* **Requirement**
Restate all of the data below word for word.

[Stored items from a collection]
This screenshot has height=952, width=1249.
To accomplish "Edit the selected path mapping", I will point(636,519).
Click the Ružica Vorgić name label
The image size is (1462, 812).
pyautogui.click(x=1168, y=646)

* **Written answer**
This screenshot has height=952, width=1249.
To accomplish "Edit the selected path mapping", I will point(636,519).
Click the Ružica Vorgić name label
The image size is (1462, 812).
pyautogui.click(x=1168, y=646)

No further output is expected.